Rewrite the material as a numbered list, starting at the line that contains "You are a computer-use" and ending at the line that contains "Looking at the", and leave out any blank lines.

## Input data
□ □ □ □

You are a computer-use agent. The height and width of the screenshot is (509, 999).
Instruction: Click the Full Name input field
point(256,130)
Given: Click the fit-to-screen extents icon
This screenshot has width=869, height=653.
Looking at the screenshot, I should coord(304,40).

□ □ □ □

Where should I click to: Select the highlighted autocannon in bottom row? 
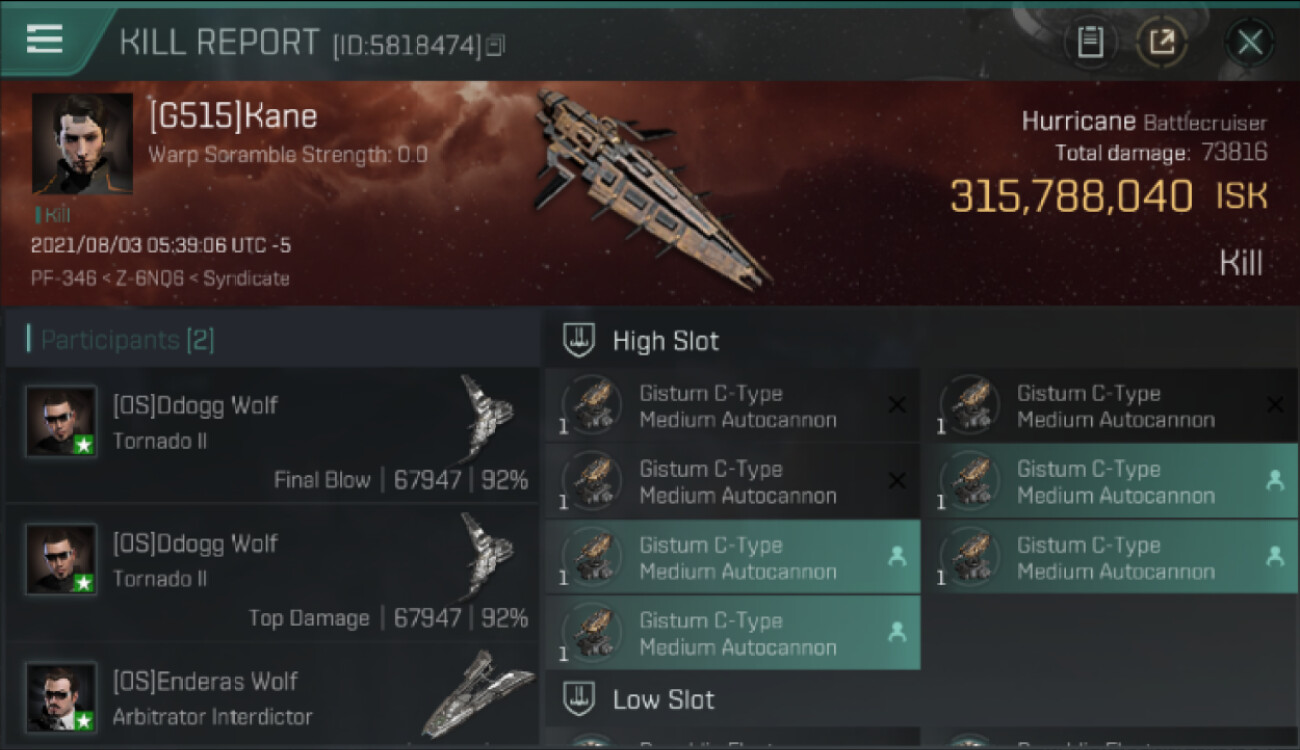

□ □ □ □

## The response
1. You are a computer-use agent. The height and width of the screenshot is (509, 999).
2. Instruction: Click the Full Name input field
3. point(256,130)
4. Given: Click the fit-to-screen extents icon
5. This screenshot has width=869, height=653.
6. Looking at the screenshot, I should coord(304,40).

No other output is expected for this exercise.